Organisé, par  l’Ambassade d’Espagne en Algérie et l’institut Cerventès d’Alger, en collaboration avec le ministère de la culture, ce spectacle de flamenco l’intitulé « cuatro » (quatre) du groupe espagnol « las Migas », né en 2004, venu de Barcelone brise les codes du flamenco traditionnel en y incorporant des sonorités bossa, jazz et classique. La voix de Bego Salazar, sublimée par les guitares de Marta Robles et Alicia Grillo et le violon de Roser Loscos, reprend avec brio le répertoire flamenco tout en apportant une fraîcheur et une énergie palpable sur scène. Sachant, que « Cuatro » est le nouveau disque enregistré par las migas dans lequel elles incorporent des textures électroniques tout en revenant vers les sonorités du flamenco de leur début. C’est les résultats de deux années de préparation minutieuse. C’est aussi le quatrième de leur carrière musicale, précise t’on.

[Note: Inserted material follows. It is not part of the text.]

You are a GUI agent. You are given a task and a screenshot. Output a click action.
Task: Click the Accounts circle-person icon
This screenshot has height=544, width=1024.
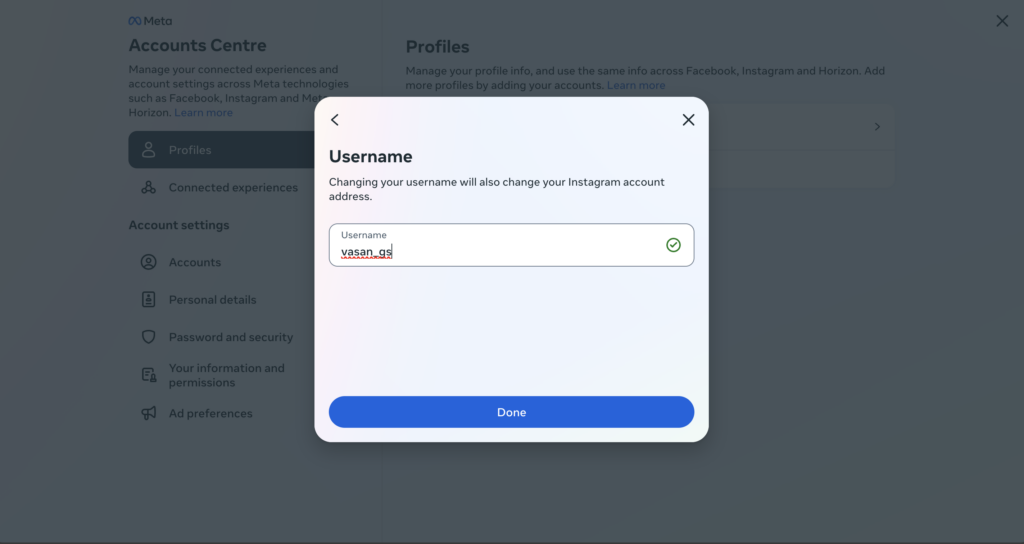tap(148, 262)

Las migas est un quatuor formé de quatre femmes musiciennes, guerrières et voyageuses : Carolina Duran au violon, Marta Robles (composition et guitare), Alicia Grillo (guitare) et la chanteuse et danseuse du groupe Carolina Fernandez. Elles se distinguent par leur différence et leur similitude à la fois, et par la fusion de cultures qu’elles créent lorsqu’elles sont ensemble. Dans leur musique,  l’auditeur s’aperçoit qu’elles unissent l’art de leurs terres respectives avec la contribution personnelle de chacun, créant ainsi un monde merveilleux, magique et ouvert aux autres cultures du monde.   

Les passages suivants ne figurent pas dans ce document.